::: DATA

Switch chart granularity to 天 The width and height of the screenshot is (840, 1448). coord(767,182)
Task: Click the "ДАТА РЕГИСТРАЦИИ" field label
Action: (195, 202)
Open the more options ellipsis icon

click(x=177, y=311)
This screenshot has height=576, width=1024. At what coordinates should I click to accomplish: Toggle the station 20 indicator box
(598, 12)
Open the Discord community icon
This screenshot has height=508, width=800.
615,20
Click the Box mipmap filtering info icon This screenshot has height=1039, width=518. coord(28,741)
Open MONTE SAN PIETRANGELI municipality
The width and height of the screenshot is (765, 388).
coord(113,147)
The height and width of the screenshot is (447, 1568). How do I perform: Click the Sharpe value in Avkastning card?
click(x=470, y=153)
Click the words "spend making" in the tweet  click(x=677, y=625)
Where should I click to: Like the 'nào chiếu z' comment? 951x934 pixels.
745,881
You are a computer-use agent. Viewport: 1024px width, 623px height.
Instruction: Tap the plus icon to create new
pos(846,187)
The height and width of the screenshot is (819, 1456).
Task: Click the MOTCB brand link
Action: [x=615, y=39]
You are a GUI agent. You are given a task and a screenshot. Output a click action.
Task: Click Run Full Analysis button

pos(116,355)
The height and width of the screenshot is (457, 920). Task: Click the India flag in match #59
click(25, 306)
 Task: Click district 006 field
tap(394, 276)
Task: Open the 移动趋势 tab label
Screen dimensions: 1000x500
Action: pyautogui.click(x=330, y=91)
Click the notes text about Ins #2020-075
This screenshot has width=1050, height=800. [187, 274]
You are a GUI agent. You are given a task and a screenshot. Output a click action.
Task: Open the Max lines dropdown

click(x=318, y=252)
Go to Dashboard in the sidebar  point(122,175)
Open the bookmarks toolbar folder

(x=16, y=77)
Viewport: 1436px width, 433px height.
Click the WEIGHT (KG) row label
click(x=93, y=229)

::::::

DIRECTIONS: Please transcribe the whole listing exactly as it stands.

WRITTEN SOLUTION:
Switch chart granularity to 天 The width and height of the screenshot is (840, 1448). coord(767,182)
Task: Click the "ДАТА РЕГИСТРАЦИИ" field label
Action: (195, 202)
Open the more options ellipsis icon

click(x=177, y=311)
This screenshot has height=576, width=1024. At what coordinates should I click to accomplish: Toggle the station 20 indicator box
(598, 12)
Open the Discord community icon
This screenshot has height=508, width=800.
615,20
Click the Box mipmap filtering info icon This screenshot has height=1039, width=518. coord(28,741)
Open MONTE SAN PIETRANGELI municipality
The width and height of the screenshot is (765, 388).
coord(113,147)
The height and width of the screenshot is (447, 1568). How do I perform: Click the Sharpe value in Avkastning card?
click(x=470, y=153)
Click the words "spend making" in the tweet  click(x=677, y=625)
Where should I click to: Like the 'nào chiếu z' comment? 951x934 pixels.
745,881
You are a computer-use agent. Viewport: 1024px width, 623px height.
Instruction: Tap the plus icon to create new
pos(846,187)
The height and width of the screenshot is (819, 1456).
Task: Click the MOTCB brand link
Action: [x=615, y=39]
You are a GUI agent. You are given a task and a screenshot. Output a click action.
Task: Click Run Full Analysis button

pos(116,355)
The height and width of the screenshot is (457, 920). Task: Click the India flag in match #59
click(25, 306)
 Task: Click district 006 field
tap(394, 276)
Task: Open the 移动趋势 tab label
Screen dimensions: 1000x500
Action: pyautogui.click(x=330, y=91)
Click the notes text about Ins #2020-075
This screenshot has width=1050, height=800. [187, 274]
You are a GUI agent. You are given a task and a screenshot. Output a click action.
Task: Open the Max lines dropdown

click(x=318, y=252)
Go to Dashboard in the sidebar  point(122,175)
Open the bookmarks toolbar folder

(x=16, y=77)
Viewport: 1436px width, 433px height.
Click the WEIGHT (KG) row label
click(x=93, y=229)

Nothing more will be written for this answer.